Specifically, the methodology will:
- Split states into two groups: low DSH states and non-low DSH states. The amount of scheduled cuts will be proportionately divided between the two groups based on the percentage of each group’s unreduced DSH dollar amounts.
- Divide the total amount of reductions for the low DSH states and non-low DSH states into thirds to apply three weighted factors:
- Uninsured Percentage Factor (UPF): This factor distributes DSH cuts based on state uninsured rates.
- Uncompensated Care Factor (HUF): This factor imposes larger cuts to states that do not target DSH funds to hospitals with high levels of uncompensated care.
- Hospitals with high levels of uncompensated care are those that exceed the mean ratio of uncompensated care costs to total Medicaid and uninsured inpatient and outpatient hospital service costs within their state
- Unpaid copayments and deductibles are excluded from the uncompensated care calculation
- High Volume of Medicaid Inpatients Factor (HMF): This factor imposes larger cuts to states that do not target their DSH payments to hospitals with high volumes of Medicaid inpatients.
- Calculate reductions for each state based on the UPF, HUF and HMF factors. Each factor is assigned a 33 1/3 percent weight so that one-third of the cuts are based on state uninsured rates and two-thirds of the cuts are based on the targeting of payments by states.

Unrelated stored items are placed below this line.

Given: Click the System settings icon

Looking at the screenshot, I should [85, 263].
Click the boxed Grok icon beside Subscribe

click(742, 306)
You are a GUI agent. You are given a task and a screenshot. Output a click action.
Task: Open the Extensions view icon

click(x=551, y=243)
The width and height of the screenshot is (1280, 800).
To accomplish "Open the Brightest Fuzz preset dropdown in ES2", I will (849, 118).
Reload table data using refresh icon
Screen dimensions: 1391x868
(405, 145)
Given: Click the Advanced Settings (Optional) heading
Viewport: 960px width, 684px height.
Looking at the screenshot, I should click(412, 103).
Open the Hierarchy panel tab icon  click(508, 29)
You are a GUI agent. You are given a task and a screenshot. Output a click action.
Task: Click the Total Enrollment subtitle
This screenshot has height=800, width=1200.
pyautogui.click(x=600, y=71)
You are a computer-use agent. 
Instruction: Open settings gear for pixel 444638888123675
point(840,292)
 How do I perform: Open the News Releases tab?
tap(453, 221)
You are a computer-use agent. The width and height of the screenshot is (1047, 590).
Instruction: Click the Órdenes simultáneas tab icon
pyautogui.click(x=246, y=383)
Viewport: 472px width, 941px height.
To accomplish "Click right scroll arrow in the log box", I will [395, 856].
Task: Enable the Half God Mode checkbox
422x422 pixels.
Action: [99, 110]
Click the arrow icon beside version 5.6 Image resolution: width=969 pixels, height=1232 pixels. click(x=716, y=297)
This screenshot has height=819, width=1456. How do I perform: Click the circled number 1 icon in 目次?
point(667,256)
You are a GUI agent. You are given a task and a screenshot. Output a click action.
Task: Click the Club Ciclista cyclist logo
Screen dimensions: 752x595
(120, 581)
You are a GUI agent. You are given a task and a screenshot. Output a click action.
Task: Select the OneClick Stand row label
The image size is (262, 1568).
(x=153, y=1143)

- Take into account the extent to which the DSH allotment for a state was included in the budget neutrality calculation for a coverage expansion approved under a Section 1115 waiver as of July 31, 2009.
- Add up the total amount of reductions for each state and subtract its reductions from its unreduced DSH allotment.
The final rule also addresses the data sources used in the DSH health reform methodology. The rule clarifies that CMS will use data from the most recent year available for all data sources. CMS also acknowledges that the final rule’s uncompensated care calculation will have some inconsistencies due to current data limitations. The rule requires hospital specific uncompensated care costs to be calculated as a percentage of the total of its Medicaid costs and uninsured costs rather than as a percentage of total hospital costs. However, the final rule requires states to begin reporting total hospital costs from Medicare cost report data in fiscal years 2014 and 2015, and CMS intends to modify the uncompensated care calculation to use total hospital costs beginning in fiscal year 2016. The rule clarifies that states will determine how to collect total hospital costs from children’s hospitals that do not submit Medicare cost reports or submit partial reports.
CMS intends to issue a DSH health reform methodology technical guide which will include additional information about the data sources for the methodology.
Implications for Children’s Hospitals
The impact of the DSH cuts methodology on individual children’s hospitals is unknown. The final rule determines how CMS will distribute cuts among state DSH allotments, but states will continue to have the flexibility to determine the amount of DSH funds it will allocate to each hospital, including individual children’s hospitals.
It is unclear if states will begin targeting their payments as a result of the final rule since CMS will revisit its methodology after two years. In addition, it will take several years before data becomes available to use for the methodology that reflect changes in state behavior as a result of this rule.
The final rule clarifies that it is the states’ responsibility to report total hospital costs for each hospital based on data provided through Medicare cost reports. While the rule does not require children’s hospitals to file Medicare cost reports, states may require children’s hospitals to provide the same data as if they were filing the Medicare cost report form.